#### [Document text]
===============

Non-classical conceptual analysis in law and cognition

Some time ago I discovered a distaste for classical conceptual analysis, with its talk of individually-necessary-and-jointly-sufficient conditions for concepts. I can’t quite remember when it began — probably it was first triggered when reading Lakoff’s popular (and, in certain circles of analytic philosophy, despised) Women, Fire, and Dangerous Things; solidified in reading Croft and Cruse’s readable Cognitive Semantics; edified in my conversations with neuroscientist/philosopher Chris Eliasmith at Waterloo; and matured when reading Elijah Millgram’s brilliantly written Hard Truths. In the most interesting parts of the cognitive science literature, concepts do not play an especially crucial role in our mental life (assuming they exist at all).

Does that mean that our classic conception of philosophy (of doing conceptual analysis) is doomed? Putting aside meta-philosophical disagreements over method (e.g., x-phi and the armchair), the upshot is “not necessarily”. The only thing you really need to understand about the cognitive scientist’s enlarged sense of analysis is that it redirects the emphasis we used to place on concepts, and asks us to place renewed weight on the idea of dynamic categorization. With this slight substitution taken on board, most proposition-obsessed philosophers can generally continue as they have.

===============

#### [Dataset content]
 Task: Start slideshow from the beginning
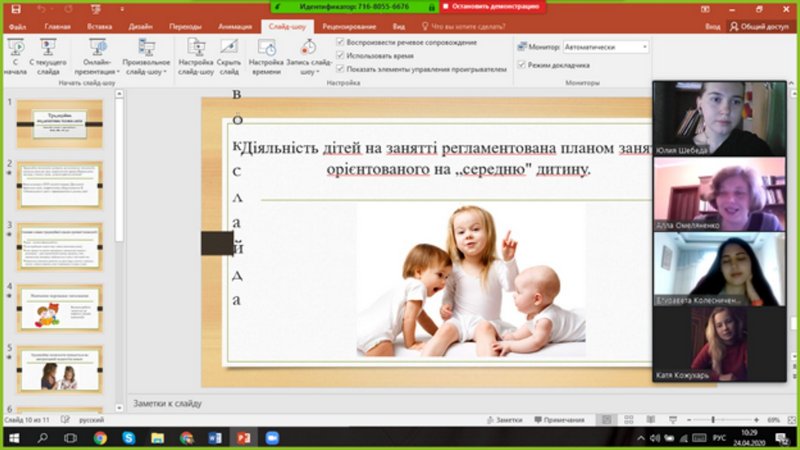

===============

#### [Directions for this task]
Could you carry the text on non-classical conceptual analysis forward from its last sentence? These lines have nothing to do with the text on non-classical conceptual analysis.

#### [Result]
Here is a quick example. So, classical “concepts” which ostensibly possess strict boundaries — e.g., the concept of number — are treated as special cases which we decide to interpret or construe in a particular sort of way in accordance with the demands of the task. For example, the concept of “1” can be interpreted as a rational number or as a natural one, as its boundaries are determined by the evaluative criteria relevant to the cognitive task. To be sure, determining the relevant criterion for a task is a nigh-trivial exercise in the context of arithmetic, because we usually enter into those contexts knowing perfectly well what kind of task we’re up to, so the point in that context might be too subtle to be appreciable on first glance. But the point can be retained well enough by returning to the question, “What is the boundaries of ‘1’?” The naked concept does not tell us until we categorize it in light of the task, i.e., by establishing that we are considering it as a rational or a natural.

Indeed, the multiple categorizability of concepts is familiar to philosophers, as it captures the fact that we seem to have multiple, plausible interpretations of concepts in the form of definitions, which are resolved through gussied-up Socratic argument. Hence, people argue about the meaning of “knowledge” by motivating their preferred evaluative criteria, like truth, justification, belief, reliability, utility, and so on. The concept of knowledge involves all the criteria (in some amorphous sense to be described in another post), while the categorization of the concept is more definite in its intensional and extensional attributes, i.e., its definition and denotation.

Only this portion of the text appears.